The priest was a Knights-of-Columbus kind of guy, pro-Tootsie Rolls and the patriarchy, but I had been taught that sometimes the homily is there for a smoke break (to paraphrase John Cheever). So fine: Give me Jesus. I longed to be washed and to wash. The sky was gathering and purple, full of tumult, really glorious and very near. I walked in.
There I was, going to Mass all alone because though I had eaten, I remained hungry.
I knew the washing of the feet as a peaceful, pluralistic chaos: People rose or didn’t and it took as long as it needed to and water got on the floor.
But not here. Father summoned 12 middle-aged white men in suits, and they sat in a line, facing us, like a weird barefoot press conference. No brown people, no poor or disabled people, no woman like the angel of my childhood parish who would occasionally yell “RONALD REAGAN IS THE ANTI-CHRIST” while showering herself from the baptismal font with an old soap bottle just to keep things lively. It was just the insurance adjusters, God’s chosen.
Likely because of my own pride and attendant inability to see the full, various and beloved humanity of these men, this pissed me off. Or perhaps it pissed me off because it was bad ritual and, therefore, a kind of lie. So I walked out.

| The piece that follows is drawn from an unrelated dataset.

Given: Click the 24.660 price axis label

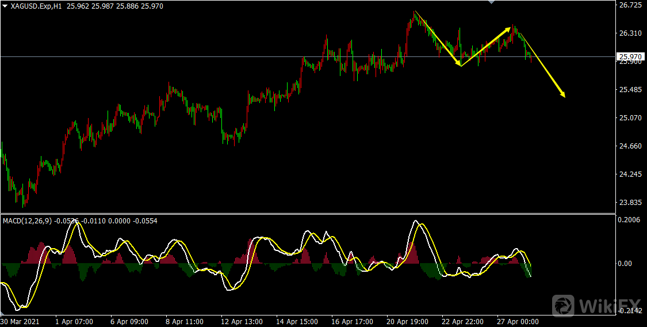Looking at the screenshot, I should pyautogui.click(x=630, y=146).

That woman is in so many parishes, beneath the exit sign and almost out the door, singing while the roof gets ripped off and the sky falls.
But outside there was a tornado—an actual tornado. Later that evening I would find that the roof of my apartment building had been ripped right off, which meant that on the second floor, where my friend April and I lived, there was no ceiling at all, just a mysterious gray sludge below and a streak of stars above.
My first impulse was to walk right into it, the weather and the sirens, but the trees were buckling, and I was soaked, so I turned back into the church, which had been transfigured. The lights were out. The row of men had disappeared. There was one light left: the exit sign. An enormous woman had planted herself under it. In my memory she only grows: She is six feet now, a tree that will not be moved. This woman was no one official but, like any person around her, she had once been baptized priest, prophet and king. So there she was, under the EXIT sign, and she began to sing. She was singing “Pange Lingua, Gloriosi,” a Medieval Latin hymn, and she was singing it in such a way that if the tornado touched down, if the church building washed away, if the whole town or country was gone, just gone, she would have kept singing. Sing my tongue, the chant calls, so somber and beautiful. Tell, my tongue, of the mystery.
The shape of the church had changed. American-ness was erased. Somebody did a thing that Catholics excel at: They got a bunch of candles and passed them around. Why weren’t we in the basement? I don’t know. The sirens were going. For some reason, we lit candles instead, one to the next, and started to sing.
That woman is in so many parishes, right there beneath the exit sign and almost out the door, singing while the roof gets ripped off and the sky falls. I have a suggestion for the Fathers: Let the dark be dark. It already is. Just follow that woman; she knows the words. Or weep, while she sings.